Davalı, cevap dilekçesinde; süresinde faturaya itiraz etmediğinden davanın zamanaşımı nedeniyle reddi gerektiğini; yapılan işlemin mevzuata uygun olduğunu savunarak; haksız ve yersiz açılan davanın reddini istemiştir.
Mahkemece; bilirkişi raporunun Yargıtay denetimine elverişli olduğu görüldüğünden bilirkişi raporuna itibar edilerek, ayrıca her ne kadar davalı vekili tarafından sunulan Yargıtay kararında yapılandırma olduğu takdirde mahkemece karar verilmesine yer olmadığına kararının verilmesi gerektiği belirtilmiş ise de; söz konusu durumun 2011 yılında yürürlüğü giren 6111 sayılı yasanın 17. Maddesinde düzenlendiği ve madde dikkate alındığında 31.12.2010 tarihi itibariyle vadesi gelen borçlar bakımından bu yapılandırmanın geçerli olabileceğini; ancak, davacıya tahakkuk ettirilen borcun 16.09.2012 tarihinde tahakkukunun yapıldığı ve icra takibinden önce de menfi tespit davası açılabileceği anlaşıldığı gerekçesiyle, davanın kısmen kabulü ile; davacıya tahakkuk ettirilen 28.326 TL faturadan 7.437,96 TL borcu olduğunun, geriye kalan 20.888,04 TL bakımından borcunun olmadığının tespitine karar verilmiş; hüküm, süresi içinde davalı vekili tarafından temyiz edilmiştir.

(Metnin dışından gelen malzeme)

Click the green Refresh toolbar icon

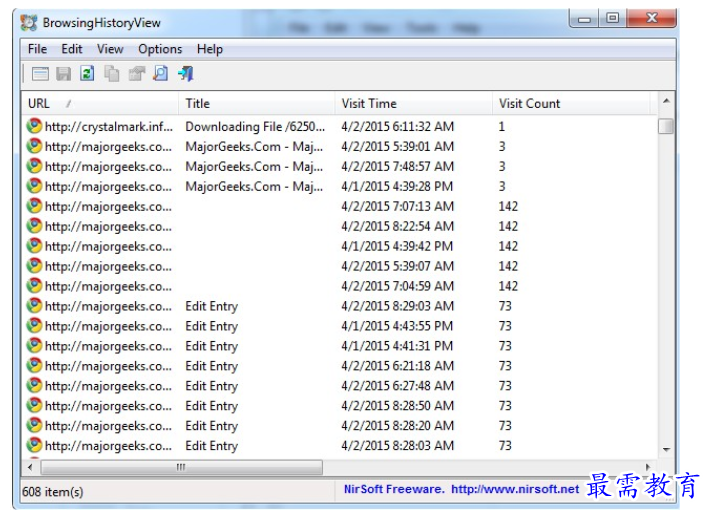click(87, 74)
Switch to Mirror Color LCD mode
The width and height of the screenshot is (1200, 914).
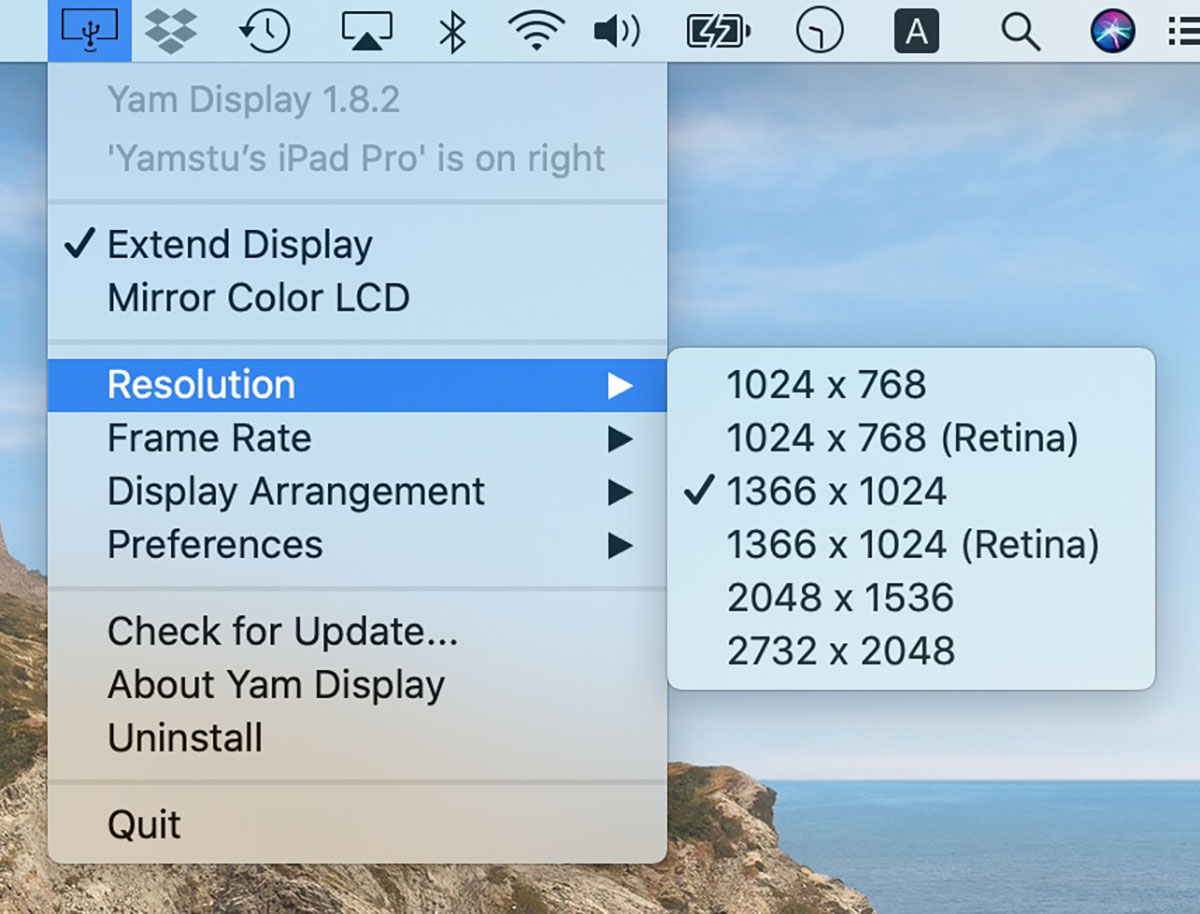point(258,298)
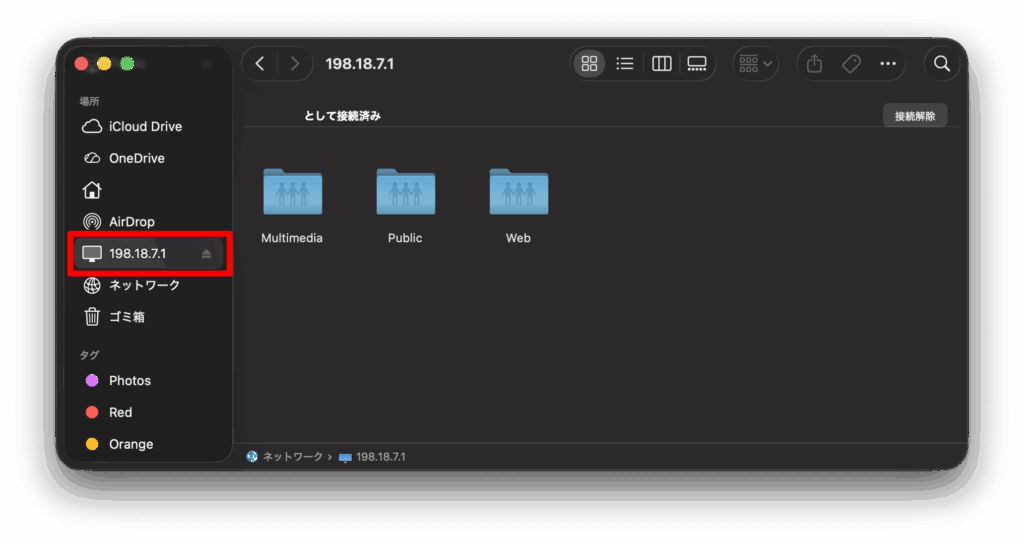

Somut olayda; hükme esas alınan bilirkişi raporunda, davacının sayaca haricen müdahale ile sayacın eksik kayıt yapmasına yönelik eylemi Elektrik Piyasası Müşteri Hizmetleri Yönetmeliği gereğince kaçak elektrik kullanımı tarifi içerisinde yer aldığını, bu nedenle kaçak işleminin yapılmasının mevzuata uygun olduğunu; geriye dönük endeks kayıtları incelenmesinde de, tüketimin tam olarak ne zaman düşmeye başladığının tespit edilemediği gerekçesiyle ihtilafsız dönem tüketim ortalaması üzerinden değerlendirme yapılamamış olduğunu, kaçak elektrik kullanımı başlangıç tarihi 24.08.2012 tarihinden önce doğru bilgi ve belgelerle tespit edilemediğinden kaçak ek tahakkuk hesaplaması yapılamamış olduğundan 7.437,96 TL kaçak elektrik tüketim bedeli hesaplayarak rapor etmiştir. Davalı ise, rapora itirazında hiçbir araştırmaya dayanmayan, bilimsel verilerden uzak, hukuki gerekçelerle izah edilmeyecek kadar çelişkiler içeren raporu kabul etmediğini beyan etmiştir.
Bu durumda, mahkemece, dosyanın; önceki bilirkişi dışında oluşturulacak üç kişilik uzman bilirkişi kuruluna verilmesi, bilirkişi heyetinden davalı kurumun davacı taraftan isteyebileceği elektrik bedelinin, davalının bilirkişi raporuna itirazlarının da karşılandığı denetime elverişli, somut verilere dayalı, gerekçeli yeni bir rapor alınarak sonucuna göre bir karar verilmesi gerekirken; yetersiz bilirkişi raporu benimsenerek hüküm kurulması usul ve yasaya aykırı olup, bozmayı gerektirmiştir.
SONUÇ: Yukarıda açıklanan esaslar göz önünde tutulmaksızın yazılı şekilde hüküm tesisi isabetsiz, temyiz itirazları bu nedenlerle yerinde olduğundan kabulü ile hükmün HUMK.nun 428.maddesi gereğince davalı yararına BOZULMASINA, peşin alınan temyiz harcının istek halinde temyiz edene iadesine, 6100 sayılı HMK"nun Geçici Madde 3 atfıyla 1086 sayılı HUMK"nun 440. maddesi gereğince kararın tebliğinden itibaren 15 günlük süre içinde karar düzeltme yolu açık olmak üzere, 18.01.2018 gününde oybirliğiyle karar verildi.